184
submitted 1 day ago by TheIPW@lemmy.ml to c/linux@lemmy.ml

I’ve been using Linux for years, but as the proprietary alternatives get more aggressive with telemetry and adverts, I wanted to document the choices that actually keep my desktop predictable.

This isn't a manual, but a practical overview of my setup. From why I’ve settled on CachyOS and KDE Plasma for my main rig, to the reality of dealing with proprietary software and app compatibility in 2026. It’s just an honest look at the transition and why I’m done with the corporate defaults.

you are viewing a single comment's thread
view the rest of the comments
[-] Bloefz@lemmy.world 11 points 23 hours ago

You know you can change the hotkeys and window decorations right? That's the great thing about KDE. You have choices.

Sure, but being good out of the box is very important for normal users. Power users love the crazy customization. Normal people don't really care.

[-] orlyowl@piefed.ca 3 points 19 hours ago

Fair point, but out of the box KDE has pretty sane defaults these days. It's a very inoffensive desktop.

I have just a couple customizations that I do immediately on a fresh install, but it certainly wouldn't kill me to use it as it comes.

[-] Bloefz@lemmy.world -4 points 19 hours ago* (last edited 19 hours ago)

I know but I don't really care whether my OS is good for normal users. In fact the more it is the less I'll like it.

Normal users love someone taking control and all their data and telling them what's what. A "Linux for the masses" will be inevitably pure trash, something akin to ChromeOS now (which is kinda already linux for the masses). They literally want all the things we hate. For a company to know everything about them, to take all their data, to tell them what they can do and they can't so they feel 'safe'.

As soon as Linux becomes a masses thing, it means lots of money can be made off it, and companies will jump on it to enshittify it as much as they can. So I'm really hoping that "the year of Linux on the desktop" will never happen.

[-] TheIPW@lemmy.ml 2 points 14 hours ago

I recently wrote about why the year of Linux might actually be a trap. Most users want control handed to them even if it means giving up their privacy. If Linux goes mainstream, it could lose what makes it special.

https://the.unknown-universe.co.uk/privacy-security/year-of-linux-trap/

[-] Jimmycrackcrack@lemmy.ml 2 points 13 hours ago* (last edited 12 hours ago)

Whether or not Linux becomes a mainstream option and loses much of its appeal in the process creating a schism between 'sanitised linux' and 'free rebel' linux with the latter being sidelined because of various attestation and verification schemes stopping you from actually doing anything useful with your free-rebel computer; doesn't sound like it would actually make a huge difference.

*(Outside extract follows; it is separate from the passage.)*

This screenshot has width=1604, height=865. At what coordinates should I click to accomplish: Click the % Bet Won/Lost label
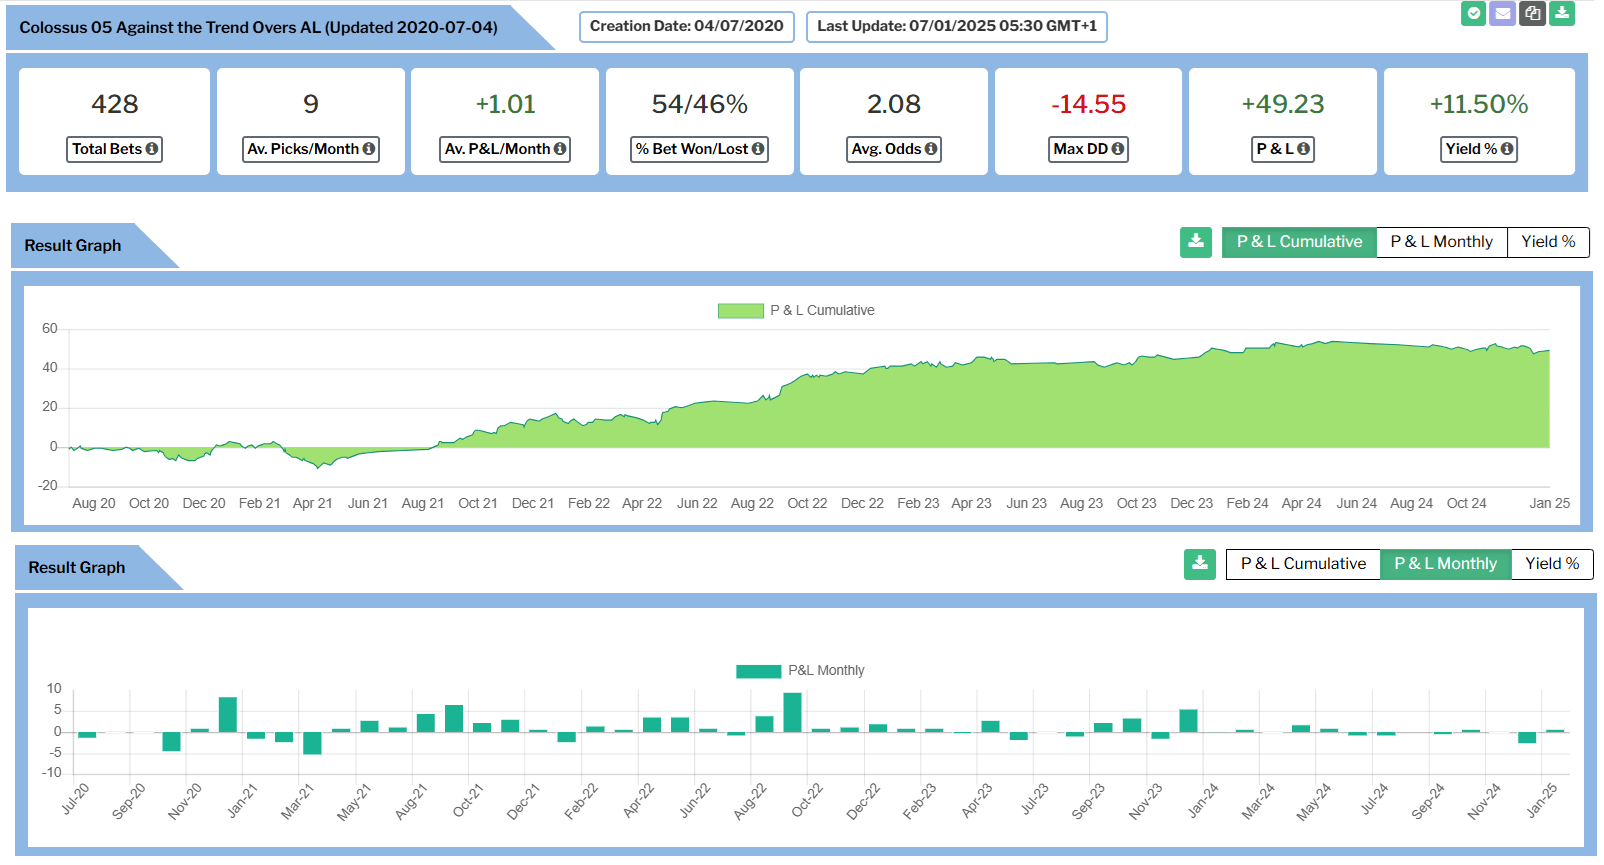point(691,149)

If all the recent rise in popularity and usability and adoption of linux stopped dead in its tracks today or even went backwards, and also the dystopian future you fear about mandatory face scans becomes reality, those using linux will get sidelined and put in to a 'digital exile'; if insetad it does continue to rise and erode some of the share of desktops that windows enjoys and you end up with the 'sanitised linux' you're afraid of causing a divide amongst the linux community, then you just get the same outcome for those that refuse to use the sanitised versions and insist on their 'free rebel' versions.

Either outcome, doesn't sound like it's any worse the other really, but at least in the interim, greater mainstream embrace of linux would be better and even in long term where it might get sanitised, it could still be a better outcome depending upon just how badly compromised the 'sanitised linux' actually turns out to be.

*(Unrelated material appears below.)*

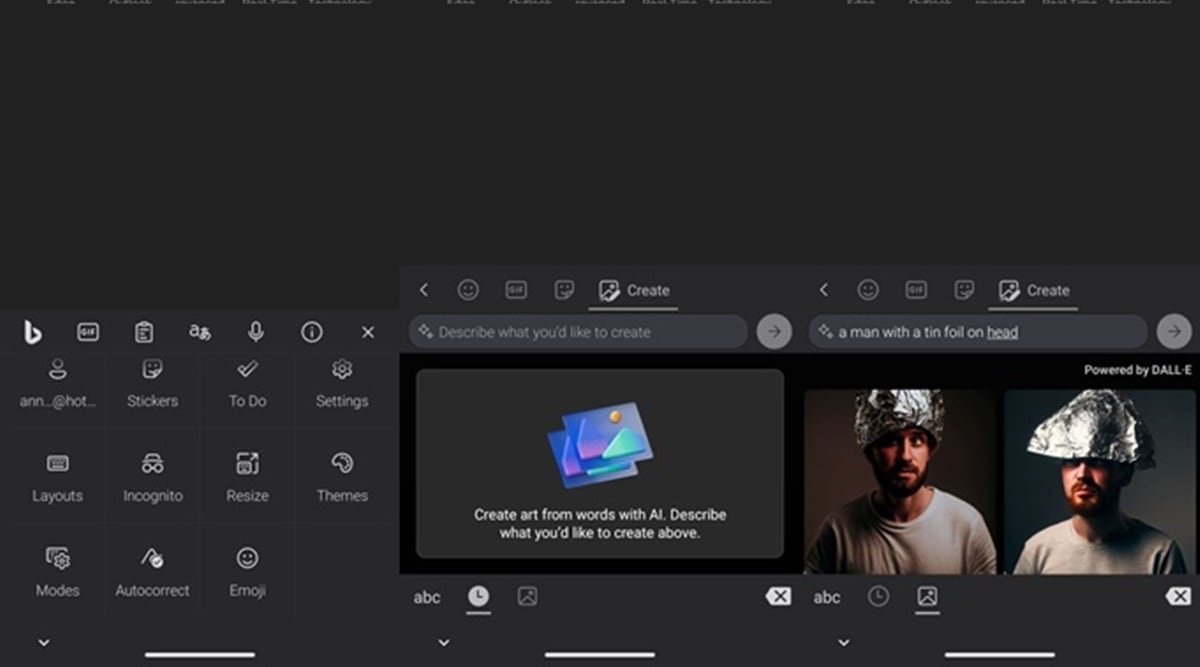Collapse keyboard using chevron below Modes

(44, 642)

In the end, this sanitised linux could be worse than windows and ultimately the situation wouldn't really have changed much since at that point 'free-rebel' linux basically just becomes what was always 'linux' and 'sanitised linux' is just 'something else, not really linux in most people's estimation.' The two scenarios look kinda the same to me.

[-] balsoft@lemmy.ml 2 points 23 hours ago

Better still, in the Nix world there's https://github.com/nix-community/plasma-manager which allows you to set up all the settings exactly once, and then auto-apply them on all the machines!

[-] dan@upvote.au 1 points 22 hours ago

I use chezmoi and chezmoi_modify_manager to keep my dotfiles (including some KDE configs) in a Git repo, and it works well enough.

[-] Bloefz@lemmy.world 0 points 19 hours ago

I tend to just copy my dotfiles over between machines. I'm not a fan of declarative management and even less of immutable OS'es.

this post was submitted on 15 Apr 2026
184 points (98.4% liked)

Linux

63789 readers
811 users here now

From Wikipedia, the free encyclopedia

Linux is a family of open source Unix-like operating systems based on the Linux kernel, an operating system kernel first released on September 17, 1991 by Linus Torvalds. Linux is typically packaged in a Linux distribution (or distro for short).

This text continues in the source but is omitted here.